In this month’s SFX magazine (issue 186) (I don’t normally buy sci-fi magazine but a front cover about Stargate is definitely going to get my attention) they have a great article called ‘Caught in the slipstream’ by Jonathan Wright.
The article looks at the difference between a literary and science fiction. Audrey Niffenegger’s The Time Traveler’s Wife is a prime example. Niffenegger’s novel has elements of science fiction but she is filed under the ‘fiction’ section in a bookshop.
Even George Orwell’s 1984 has this problem – straddling both genres.
Sterling coined the phrase ‘Slipstream fiction.’ I have also heard it being called speculative fiction.
A good definition from Wikipedia: “Slipstream falls between speculative fiction and mainstream fiction. While some slipstream novels employ elements of science fiction or fantasy, not all do. The common unifying factor of these pieces of literature is some degree of the surreal, the not-entirely-real, or the markedly anti-real.” Read more here.
My novel in progress would probably be classed in the same manner. A bit of both.
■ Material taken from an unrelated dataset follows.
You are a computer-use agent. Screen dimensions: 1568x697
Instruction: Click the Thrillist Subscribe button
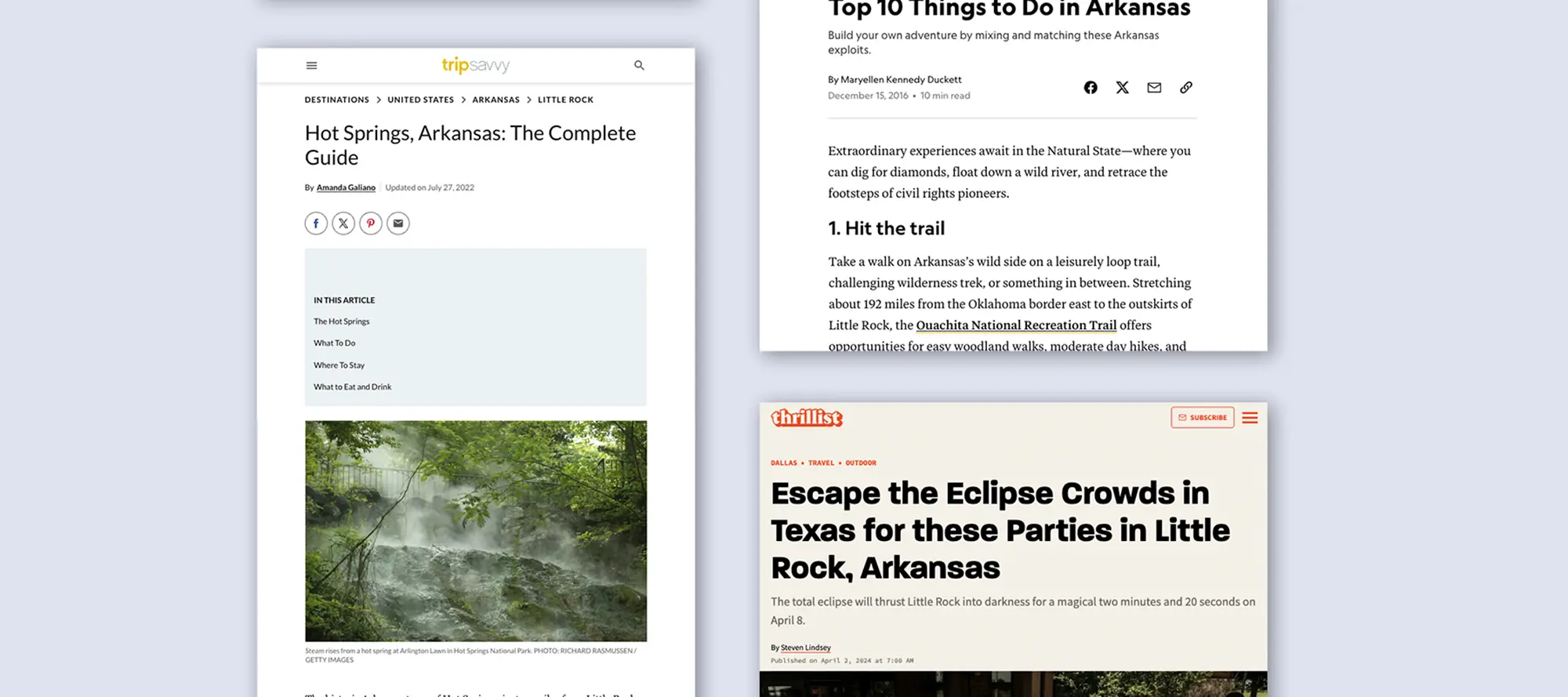(1202, 418)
I would probably be shouted at by a lot of writers and writing books – because YOU MUST WRITE TO A SPECIFIC GENRE. I’m sorry but we live in an age where genre borders have blurred and where writing should be judged for the quality. When I was a bookseller, I wished for crime, sci-fic and the classics to all be in one ultimate fiction section. I bet customers who would not been seen dead over in the sci-fi corner would have picked up a Neil Gaiman or two.